C'est par des miracles que s'accomplit l'évasion de saint Patrick hors de l'esclavage. Il fut visité en songe par un Ange de la forme d'un oiseau, Victor, le conquérant, qui lui arrangea une fuite miraculeuse. Patrick dit qu'il avait besoin de la permission de son maître pour rentrer chez lui, mais son maître exigea une rançon d'or aussi grosse que sa tête. L'Ange dit à Patrick de suivre un sanglier. En fouinant, le sanglier lui sortit l'or dont il avait besoin comme rançon. L'Ange l'emmena à la côte maritime à 60 miles de là en une seule journée, à la rencontre d'un navire, mais au lieu de cela, le seigneur du port vendit Patrick aux autres. Et là, le paiement de la trahison, une douzaine de chaudrons en cuivre, tourmenta le traître et sa famille. Pendant qu'ils admiraient les chaudrons, leurs mains s'attachèrent au métal. Le seigneur du port se repentit, et fut pardonné par Patrick. Il se convertit à la volonté de Dieu, racheta Patrick des esclavagistes, et renvoya Patrick à la maison. Plus tard, il fut baptisé par Patrick, après le retour du saint. Patrick avait été esclave 6 ans durant.
Saint Patrick avait fait un rêve lui disant qu'il devrait prêcher l'Evangile aux Irlandais, mais Victor lui dit de chercher à être éduqué d'abord. Il trouva sa formation auprès de saint Germain d'Auxerre, qui vivait dans la partie sud des Gaules qui était proche de la Mer Méditerranée.
La ville de Saint-Patrick près de Tours affirme qu'elle fut visitée par saint Patrick au milieu de l'hiver. Il était épuisé et frigorifié, et l'aubépinier couvert de givre sous lequel il dormait se mit à fleurir, se couvrant de douces et chaudes fleurs au dessus de lui. En décembre, chaque année, jusqu'à ce que l'arbre soit détruit, les " Fleurs de saint Patrick " y fleurissaient. Les archéologues Français et sociétés d'agriculture ont attesté la vérité de ce phénomène jusqu'à ce siècle.

SÉRIE D'EXERCICES -
1. D'après le passage sur la légende de saint Patrick, combien de chaudrons en cuivre le seigneur du port reçut-il en paiement de sa trahison ?
2. Recopiez le passage sur la légende de saint Patrick, de la partie qui s'ouvre sur les mots contenant "Saint Patrick avait" jusqu'à celle qui se ferme sur "la Mer Méditerranée.", en substituant "la Bonne Nouvelle" à "l'Evangile".
3. Prolongez le récit de la légende de saint Patrick à la suite de sa dernière phrase.

JEU DE LIGNES -
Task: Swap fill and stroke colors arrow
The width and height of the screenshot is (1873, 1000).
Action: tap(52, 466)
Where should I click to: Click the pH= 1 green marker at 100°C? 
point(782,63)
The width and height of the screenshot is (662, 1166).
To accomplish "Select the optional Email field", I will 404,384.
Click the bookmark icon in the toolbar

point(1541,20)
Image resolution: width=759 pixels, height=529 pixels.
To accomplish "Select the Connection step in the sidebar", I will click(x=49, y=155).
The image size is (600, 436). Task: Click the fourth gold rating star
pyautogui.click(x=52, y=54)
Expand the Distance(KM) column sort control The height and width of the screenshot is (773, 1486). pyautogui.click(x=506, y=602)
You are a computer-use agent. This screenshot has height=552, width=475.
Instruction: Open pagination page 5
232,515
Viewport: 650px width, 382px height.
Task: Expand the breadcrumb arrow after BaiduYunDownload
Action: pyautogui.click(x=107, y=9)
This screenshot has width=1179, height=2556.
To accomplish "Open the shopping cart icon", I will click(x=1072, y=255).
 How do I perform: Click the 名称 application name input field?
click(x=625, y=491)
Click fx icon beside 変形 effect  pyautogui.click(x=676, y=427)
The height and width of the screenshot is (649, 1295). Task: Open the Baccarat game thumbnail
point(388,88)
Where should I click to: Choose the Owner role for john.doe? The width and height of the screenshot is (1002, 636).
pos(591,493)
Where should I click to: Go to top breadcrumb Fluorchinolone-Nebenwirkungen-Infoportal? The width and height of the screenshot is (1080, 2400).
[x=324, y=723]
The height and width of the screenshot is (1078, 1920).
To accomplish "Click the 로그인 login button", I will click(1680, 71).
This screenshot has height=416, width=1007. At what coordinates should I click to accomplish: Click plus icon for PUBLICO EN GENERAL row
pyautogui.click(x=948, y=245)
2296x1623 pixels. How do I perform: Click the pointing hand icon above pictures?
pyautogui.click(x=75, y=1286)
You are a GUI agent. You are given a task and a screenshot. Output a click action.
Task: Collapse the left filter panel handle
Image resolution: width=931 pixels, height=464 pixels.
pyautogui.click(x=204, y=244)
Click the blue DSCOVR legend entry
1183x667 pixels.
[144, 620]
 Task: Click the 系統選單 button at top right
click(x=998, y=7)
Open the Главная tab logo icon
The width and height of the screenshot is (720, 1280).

CORRIGÉ DE L'EXERCICE -
1. Une douzaine.

2.
Saint Patrick avait fait un rêve lui disant qu'il devrait prêcher la Bonne Nouvelle aux Irlandais, mais Victor lui dit de chercher à être éduqué d'abord. Il trouva sa formation auprès de saint Germain d'Auxerre, qui vivait dans la partie sud des Gaules qui était proche de la Mer Méditerranée.

3.
Saint Germain emmena son élève vers la Grande-Bretagne pour sauver ce pays des erreurs du Pélagianisme. Rappelons que l'erreur du Pélagianisme est la croyance qu'on pourrait atteindre le Salut à travers nos propres efforts sans l'aide de Dieu, comme si l'image de Dieu en nous était complètement séparée de l'aide de l'Esprit Saint, la grâce du Dieu vivant. Cette hérésie se retrouve de nos jours en confondant l'Esprit Saint avec les caprices ou les émotions de la foule ; zeitgeist au lieu d'Esprit Saint.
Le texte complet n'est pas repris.